Activity
The material below holds the lines to copy: from the one with "Minimize the installer window" up to and including the one with "Given: Select the". Copy them exactly and skip the pictures.

Information supplied
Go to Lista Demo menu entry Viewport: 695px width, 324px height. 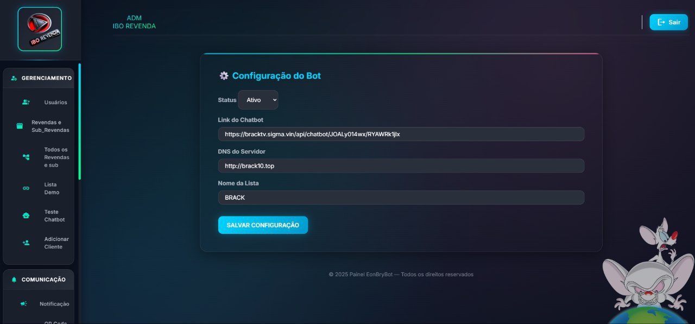point(52,188)
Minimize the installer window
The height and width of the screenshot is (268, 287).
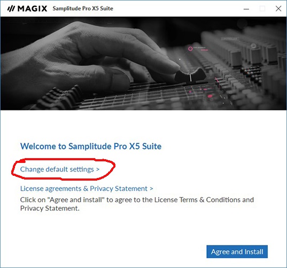pos(246,9)
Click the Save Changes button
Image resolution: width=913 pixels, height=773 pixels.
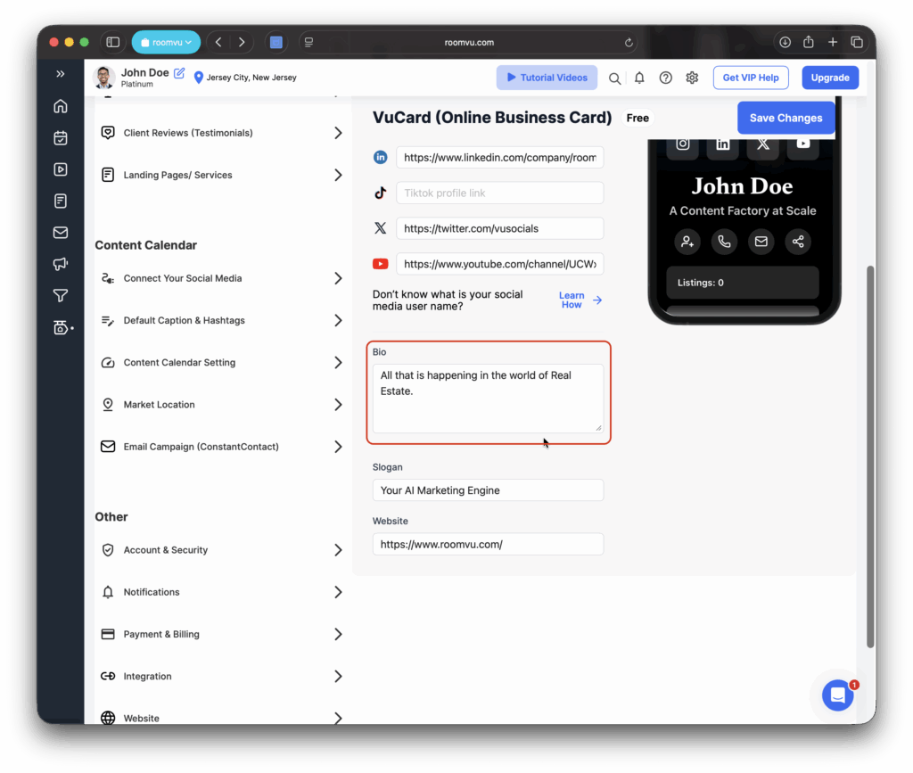(x=786, y=118)
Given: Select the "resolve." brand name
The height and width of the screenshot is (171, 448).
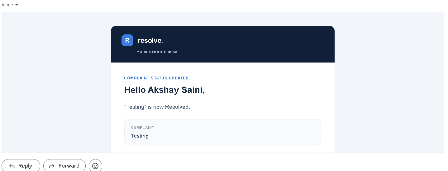Looking at the screenshot, I should pyautogui.click(x=150, y=40).
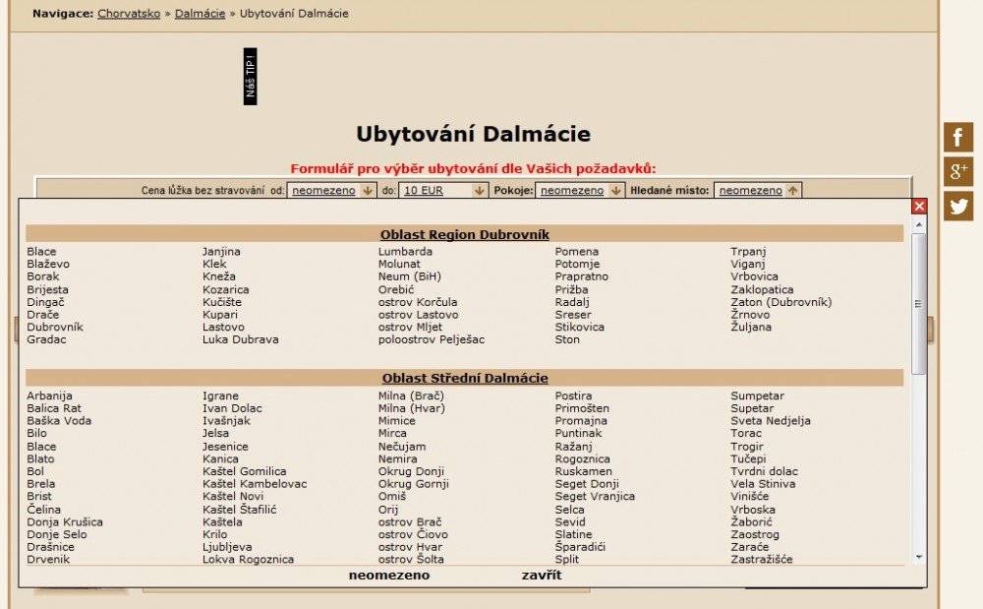Go to Chorvatsko breadcrumb link
983x609 pixels.
(x=129, y=14)
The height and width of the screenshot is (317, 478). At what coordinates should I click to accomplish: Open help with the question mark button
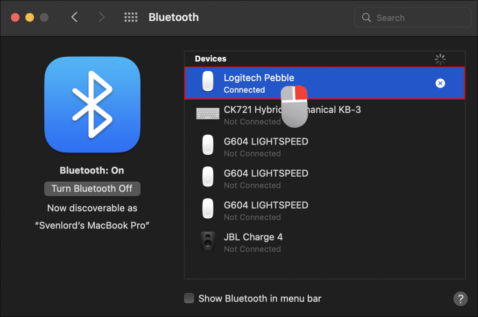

Output below
Minimize the installer window
The height and width of the screenshot is (268, 287).
pos(246,9)
Click the Save Changes button
Image resolution: width=913 pixels, height=773 pixels.
(x=786, y=118)
Given: Select the "resolve." brand name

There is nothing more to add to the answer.